▶ [MATERIALS PROVIDED]
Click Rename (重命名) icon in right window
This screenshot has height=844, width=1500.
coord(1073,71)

* * *

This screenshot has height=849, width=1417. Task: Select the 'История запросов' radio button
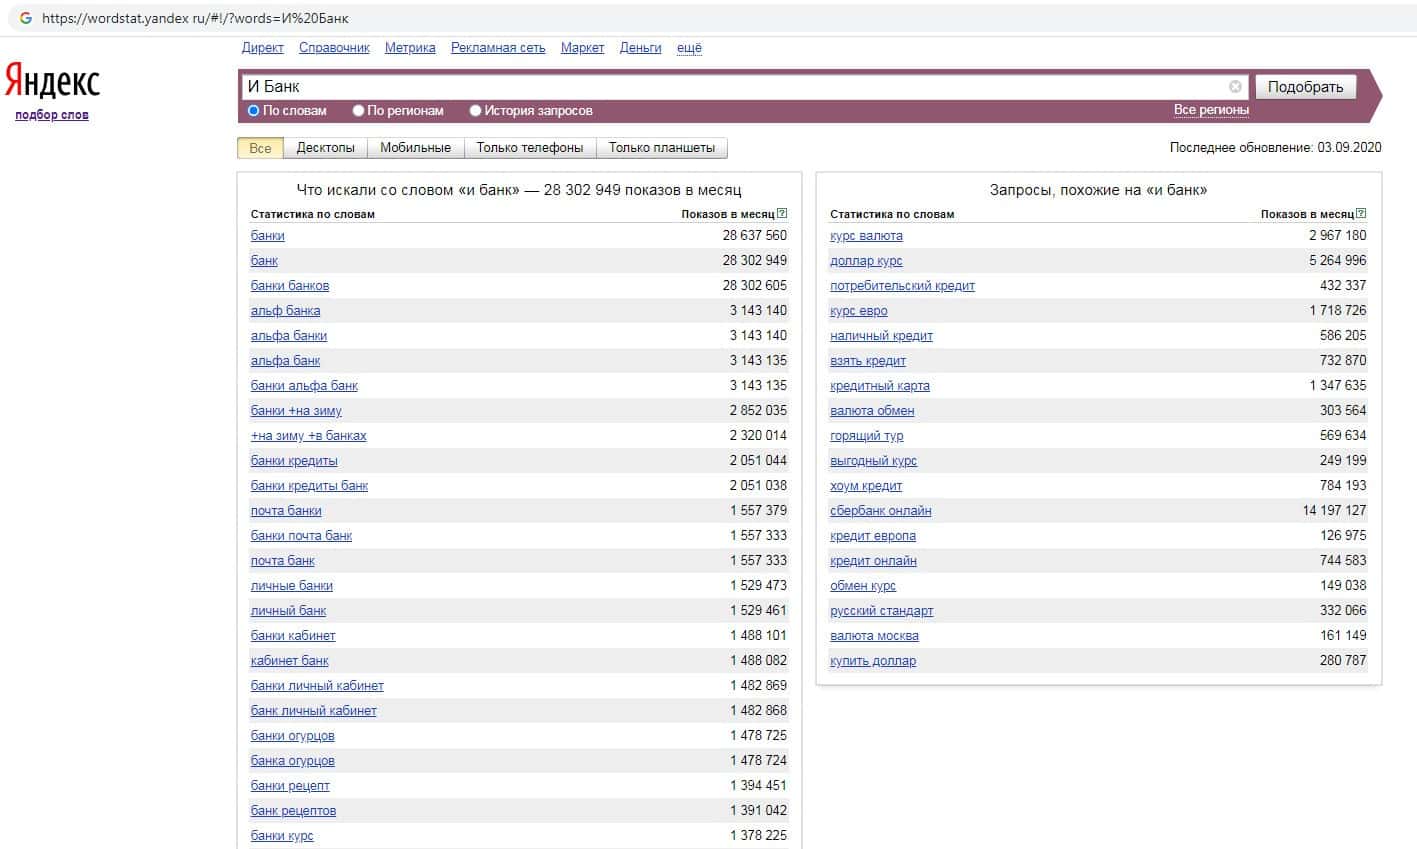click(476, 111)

▶ [WRITTEN INSTRUCTION]
Starting with the line of the data that contains "Click Rename (重命名) icon in right window" and ending after the line that contains "coord(1073,71)", recast those lines as a Markdown table with the columns Row and Text, skipping any blank lines.

▶ [RESULT OF THIS TASK]
| Row | Text |
|---|---|
| 1 | Click Rename (重命名) icon in right window |
| 2 | This screenshot has height=844, width=1500. |
| 3 | coord(1073,71) |